◆ **Prompt**
Can you reproduce, unchanged, the lines of the data running from the line that contains "Given: Click the leaf" through the end of the data, both ends included?

[Saved entries]

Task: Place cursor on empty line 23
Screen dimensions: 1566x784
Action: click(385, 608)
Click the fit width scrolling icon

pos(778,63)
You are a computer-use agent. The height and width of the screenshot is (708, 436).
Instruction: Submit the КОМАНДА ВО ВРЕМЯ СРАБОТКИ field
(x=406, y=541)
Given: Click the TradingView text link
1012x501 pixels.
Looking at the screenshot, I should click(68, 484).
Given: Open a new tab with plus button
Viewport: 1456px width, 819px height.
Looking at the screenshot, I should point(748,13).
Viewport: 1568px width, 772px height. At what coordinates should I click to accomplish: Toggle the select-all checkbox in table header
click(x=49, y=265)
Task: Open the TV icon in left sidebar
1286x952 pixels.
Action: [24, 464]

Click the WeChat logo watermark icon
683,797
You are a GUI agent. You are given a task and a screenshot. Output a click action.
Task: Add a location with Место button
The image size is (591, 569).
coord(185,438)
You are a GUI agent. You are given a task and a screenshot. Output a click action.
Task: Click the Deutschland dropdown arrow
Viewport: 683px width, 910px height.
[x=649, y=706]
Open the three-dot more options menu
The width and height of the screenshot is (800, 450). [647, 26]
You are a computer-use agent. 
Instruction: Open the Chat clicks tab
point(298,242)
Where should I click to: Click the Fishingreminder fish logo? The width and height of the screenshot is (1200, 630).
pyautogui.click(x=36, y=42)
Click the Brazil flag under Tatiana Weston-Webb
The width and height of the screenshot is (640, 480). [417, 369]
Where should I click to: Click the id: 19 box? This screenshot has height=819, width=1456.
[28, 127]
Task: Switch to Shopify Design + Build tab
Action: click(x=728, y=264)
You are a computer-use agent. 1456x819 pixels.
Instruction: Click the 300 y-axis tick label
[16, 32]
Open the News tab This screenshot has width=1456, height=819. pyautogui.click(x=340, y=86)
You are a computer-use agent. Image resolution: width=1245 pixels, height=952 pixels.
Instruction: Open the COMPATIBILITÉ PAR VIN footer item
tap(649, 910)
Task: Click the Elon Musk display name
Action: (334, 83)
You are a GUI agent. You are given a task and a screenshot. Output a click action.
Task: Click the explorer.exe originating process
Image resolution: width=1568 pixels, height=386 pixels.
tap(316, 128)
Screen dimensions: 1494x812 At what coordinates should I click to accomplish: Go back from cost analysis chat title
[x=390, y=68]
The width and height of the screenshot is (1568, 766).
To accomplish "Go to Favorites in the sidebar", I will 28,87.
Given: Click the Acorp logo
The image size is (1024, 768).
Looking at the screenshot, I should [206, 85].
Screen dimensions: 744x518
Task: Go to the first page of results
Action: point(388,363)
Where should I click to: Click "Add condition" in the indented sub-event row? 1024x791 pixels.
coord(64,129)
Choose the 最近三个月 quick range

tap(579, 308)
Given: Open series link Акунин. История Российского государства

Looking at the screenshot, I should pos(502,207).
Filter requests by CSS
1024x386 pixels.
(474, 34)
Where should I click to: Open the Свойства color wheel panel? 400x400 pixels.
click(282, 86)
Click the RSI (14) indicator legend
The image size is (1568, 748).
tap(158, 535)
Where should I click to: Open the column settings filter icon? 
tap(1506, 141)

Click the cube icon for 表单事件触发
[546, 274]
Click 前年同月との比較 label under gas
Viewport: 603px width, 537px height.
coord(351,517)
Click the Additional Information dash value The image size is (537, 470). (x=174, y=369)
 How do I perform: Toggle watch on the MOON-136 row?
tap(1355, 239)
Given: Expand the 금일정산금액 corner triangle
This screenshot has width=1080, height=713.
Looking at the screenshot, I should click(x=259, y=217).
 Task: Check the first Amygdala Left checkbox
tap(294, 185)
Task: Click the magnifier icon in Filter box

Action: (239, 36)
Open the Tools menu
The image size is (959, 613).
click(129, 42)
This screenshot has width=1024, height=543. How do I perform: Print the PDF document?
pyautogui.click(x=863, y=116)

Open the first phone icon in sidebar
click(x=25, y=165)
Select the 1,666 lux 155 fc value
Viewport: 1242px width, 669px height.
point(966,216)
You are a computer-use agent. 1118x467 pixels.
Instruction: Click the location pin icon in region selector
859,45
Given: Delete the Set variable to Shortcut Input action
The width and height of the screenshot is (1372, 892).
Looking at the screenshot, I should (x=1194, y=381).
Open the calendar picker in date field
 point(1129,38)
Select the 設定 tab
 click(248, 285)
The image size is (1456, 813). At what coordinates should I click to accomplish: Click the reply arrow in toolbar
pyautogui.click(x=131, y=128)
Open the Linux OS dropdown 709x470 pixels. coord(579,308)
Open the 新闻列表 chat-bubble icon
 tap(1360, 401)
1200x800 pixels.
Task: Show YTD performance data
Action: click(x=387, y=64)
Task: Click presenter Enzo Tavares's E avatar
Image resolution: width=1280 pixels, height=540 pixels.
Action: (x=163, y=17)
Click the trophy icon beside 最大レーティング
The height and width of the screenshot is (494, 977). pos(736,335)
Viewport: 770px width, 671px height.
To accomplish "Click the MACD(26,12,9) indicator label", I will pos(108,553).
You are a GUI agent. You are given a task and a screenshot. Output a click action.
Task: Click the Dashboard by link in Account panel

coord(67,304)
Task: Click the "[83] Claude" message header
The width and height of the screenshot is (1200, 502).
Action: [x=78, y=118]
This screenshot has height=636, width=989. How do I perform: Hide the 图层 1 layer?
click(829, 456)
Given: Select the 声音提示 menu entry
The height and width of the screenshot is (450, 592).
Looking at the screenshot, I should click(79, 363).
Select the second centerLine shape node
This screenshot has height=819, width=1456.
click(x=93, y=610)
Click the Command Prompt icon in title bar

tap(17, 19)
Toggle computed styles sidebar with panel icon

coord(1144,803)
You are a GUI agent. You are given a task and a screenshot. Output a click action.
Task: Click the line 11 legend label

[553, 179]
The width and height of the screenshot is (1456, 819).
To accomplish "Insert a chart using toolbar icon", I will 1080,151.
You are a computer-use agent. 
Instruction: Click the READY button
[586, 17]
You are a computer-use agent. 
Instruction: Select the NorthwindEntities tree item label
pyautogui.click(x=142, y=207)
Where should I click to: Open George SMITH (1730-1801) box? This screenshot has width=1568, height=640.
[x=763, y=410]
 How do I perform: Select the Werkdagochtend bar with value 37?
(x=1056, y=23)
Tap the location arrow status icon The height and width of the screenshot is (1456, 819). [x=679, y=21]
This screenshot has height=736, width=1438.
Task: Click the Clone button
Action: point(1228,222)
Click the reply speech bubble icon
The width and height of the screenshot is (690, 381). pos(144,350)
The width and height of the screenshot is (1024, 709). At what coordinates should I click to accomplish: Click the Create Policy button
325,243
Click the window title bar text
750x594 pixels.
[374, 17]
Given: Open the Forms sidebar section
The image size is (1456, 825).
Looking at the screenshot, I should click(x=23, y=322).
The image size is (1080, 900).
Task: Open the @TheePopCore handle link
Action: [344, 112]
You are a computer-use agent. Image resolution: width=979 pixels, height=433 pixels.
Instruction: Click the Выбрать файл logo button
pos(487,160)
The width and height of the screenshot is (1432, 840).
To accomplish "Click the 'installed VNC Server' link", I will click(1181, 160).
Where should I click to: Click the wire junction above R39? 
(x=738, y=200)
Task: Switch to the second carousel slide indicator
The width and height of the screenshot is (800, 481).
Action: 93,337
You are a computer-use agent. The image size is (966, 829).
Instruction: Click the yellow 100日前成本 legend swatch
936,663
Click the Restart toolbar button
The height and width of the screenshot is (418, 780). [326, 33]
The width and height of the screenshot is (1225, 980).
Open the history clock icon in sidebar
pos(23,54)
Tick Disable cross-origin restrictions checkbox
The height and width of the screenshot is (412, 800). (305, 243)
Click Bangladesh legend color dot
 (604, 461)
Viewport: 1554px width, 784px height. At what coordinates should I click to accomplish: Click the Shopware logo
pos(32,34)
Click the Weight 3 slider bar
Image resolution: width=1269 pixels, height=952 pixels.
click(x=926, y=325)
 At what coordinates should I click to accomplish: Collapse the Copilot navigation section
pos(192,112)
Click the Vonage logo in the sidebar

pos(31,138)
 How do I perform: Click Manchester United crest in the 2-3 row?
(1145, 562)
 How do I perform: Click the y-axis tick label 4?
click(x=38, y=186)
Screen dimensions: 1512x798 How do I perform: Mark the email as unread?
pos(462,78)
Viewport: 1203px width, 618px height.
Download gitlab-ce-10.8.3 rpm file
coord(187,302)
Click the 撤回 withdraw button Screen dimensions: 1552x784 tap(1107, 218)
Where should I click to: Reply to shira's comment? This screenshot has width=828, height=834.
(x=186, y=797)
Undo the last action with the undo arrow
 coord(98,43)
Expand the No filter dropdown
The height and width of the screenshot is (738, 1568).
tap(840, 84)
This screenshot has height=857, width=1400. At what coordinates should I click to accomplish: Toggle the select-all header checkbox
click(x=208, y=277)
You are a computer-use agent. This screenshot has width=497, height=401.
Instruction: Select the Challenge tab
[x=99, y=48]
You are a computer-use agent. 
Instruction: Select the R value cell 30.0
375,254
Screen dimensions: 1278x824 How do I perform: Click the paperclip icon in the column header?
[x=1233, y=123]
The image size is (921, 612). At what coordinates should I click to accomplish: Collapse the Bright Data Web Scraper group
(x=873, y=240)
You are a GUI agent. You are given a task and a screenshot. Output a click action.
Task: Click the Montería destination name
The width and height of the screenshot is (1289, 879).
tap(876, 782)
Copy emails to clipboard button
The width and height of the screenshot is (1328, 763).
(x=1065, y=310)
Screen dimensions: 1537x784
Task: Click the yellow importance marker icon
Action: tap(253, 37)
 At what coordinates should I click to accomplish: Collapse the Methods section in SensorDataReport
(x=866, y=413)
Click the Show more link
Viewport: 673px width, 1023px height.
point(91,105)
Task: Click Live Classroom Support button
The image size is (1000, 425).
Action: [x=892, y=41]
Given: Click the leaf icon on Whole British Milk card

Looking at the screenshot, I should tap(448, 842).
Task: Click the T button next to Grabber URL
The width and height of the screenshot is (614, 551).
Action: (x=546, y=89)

◆ **Final result**
Given: Click the leaf icon on Whole British Milk card

Looking at the screenshot, I should tap(448, 842).
Task: Click the T button next to Grabber URL
The width and height of the screenshot is (614, 551).
Action: (x=546, y=89)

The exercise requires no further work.